▶ [Work instructions]: Reproduce the lines of the records from the line containing "This screenshot has" up to and including the line containing "Image resolution: width=591", omitting the pictures.

Stored records
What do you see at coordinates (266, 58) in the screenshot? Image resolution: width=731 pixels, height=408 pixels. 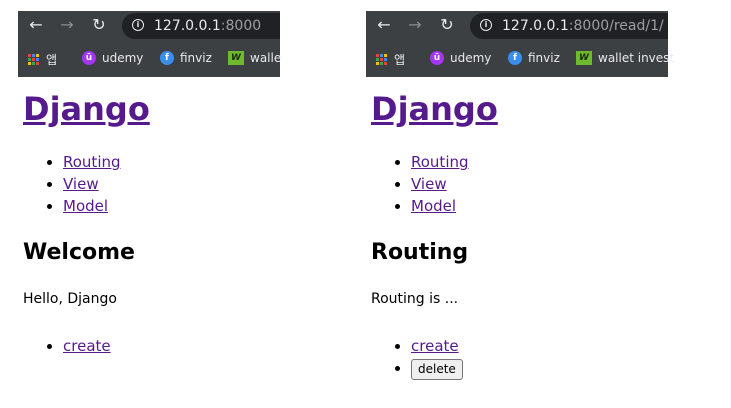 I see `bookmark-label: walle` at bounding box center [266, 58].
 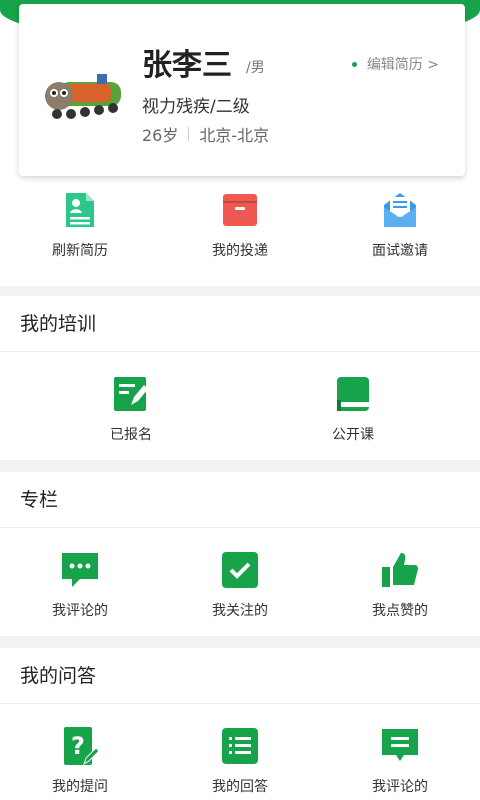 What do you see at coordinates (80, 787) in the screenshot?
I see `my-questions-label: 我的提问` at bounding box center [80, 787].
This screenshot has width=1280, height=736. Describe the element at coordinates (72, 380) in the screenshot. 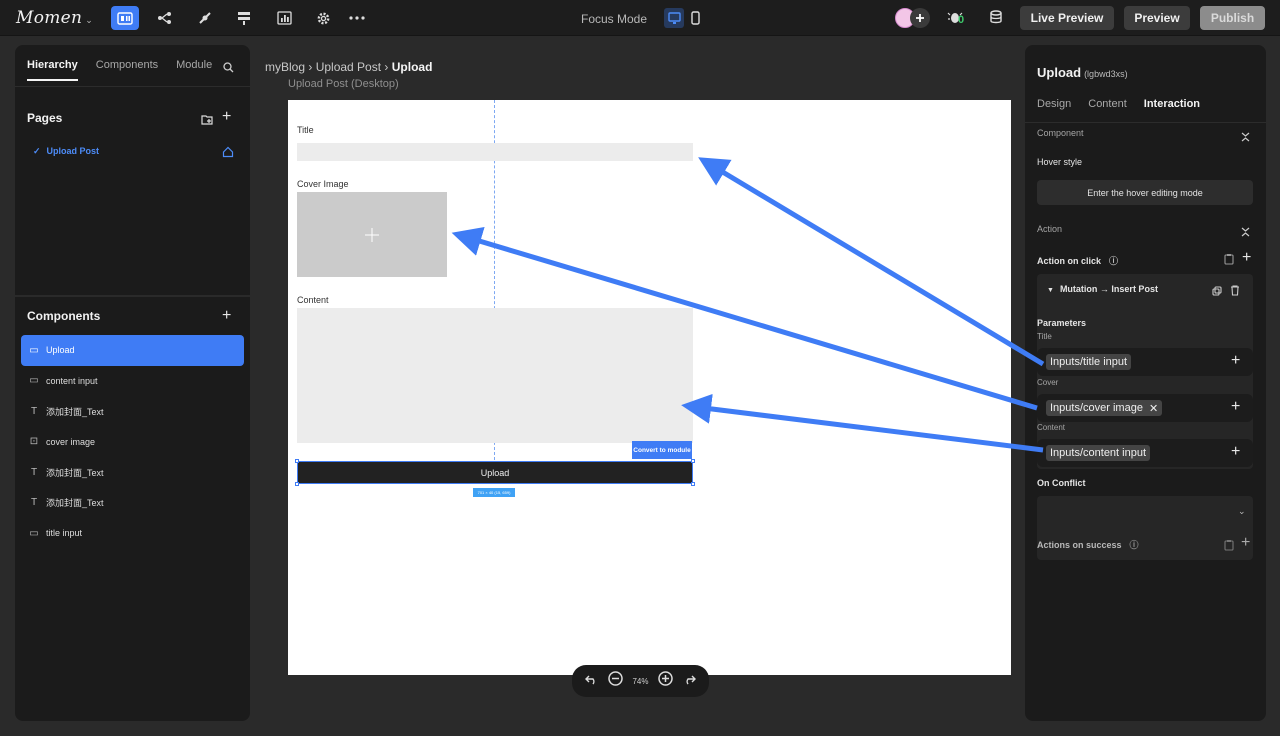

I see `component-label: content input` at that location.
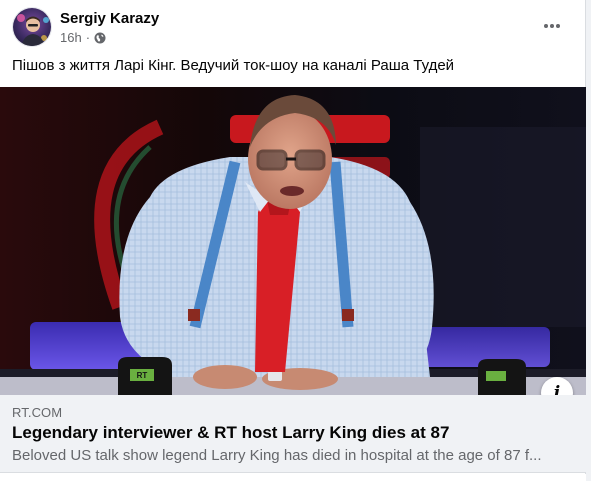 Image resolution: width=591 pixels, height=481 pixels. I want to click on more-options-button, so click(552, 26).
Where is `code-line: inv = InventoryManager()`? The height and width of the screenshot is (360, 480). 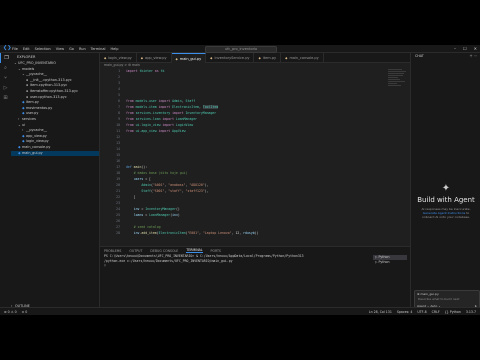 code-line: inv = InventoryManager() is located at coordinates (156, 209).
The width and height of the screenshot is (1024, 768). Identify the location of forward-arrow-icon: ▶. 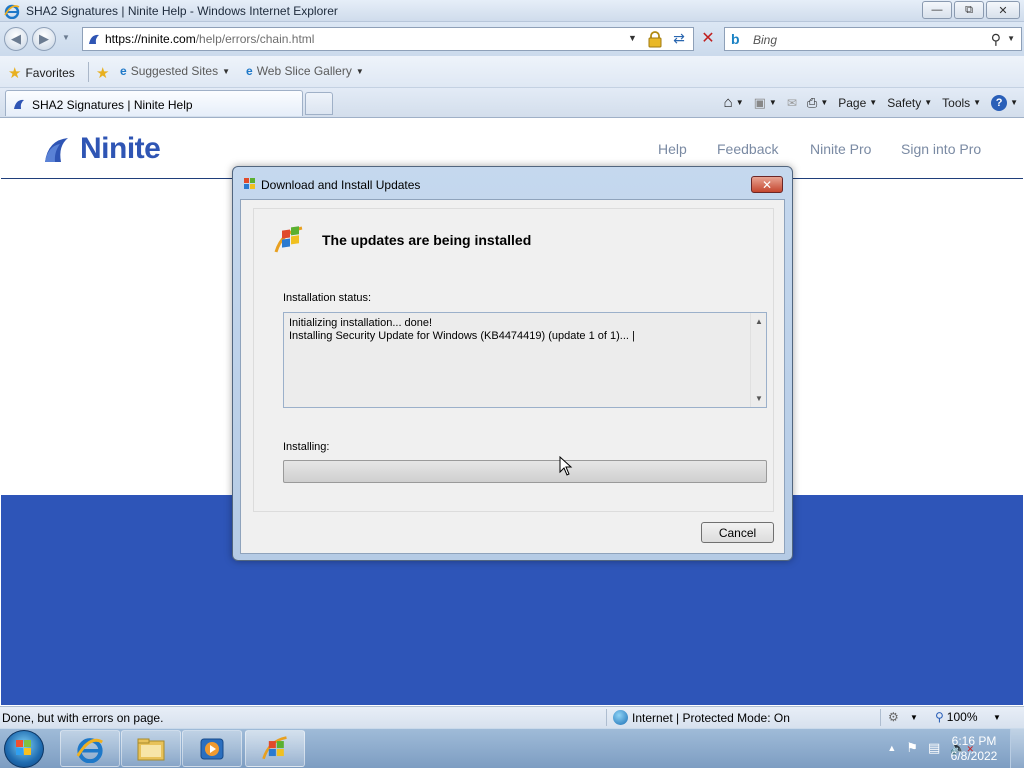
(44, 38).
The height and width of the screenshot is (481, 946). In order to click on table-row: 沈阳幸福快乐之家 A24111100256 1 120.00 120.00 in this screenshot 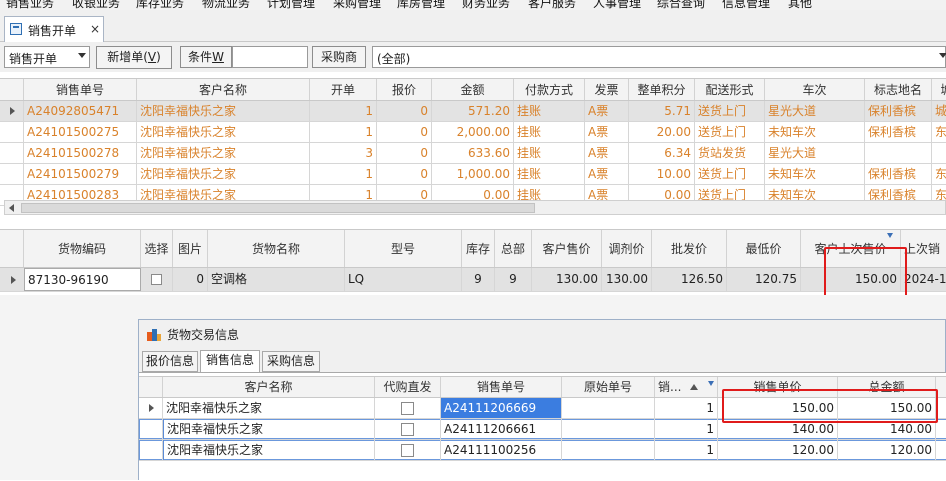, I will do `click(542, 450)`.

▶ [Your solution]:
This screenshot has width=1280, height=736. Describe the element at coordinates (72, 380) in the screenshot. 

I see `component-label: content input` at that location.
 Image resolution: width=591 pixels, height=481 pixels. I want to click on more-options-button, so click(552, 26).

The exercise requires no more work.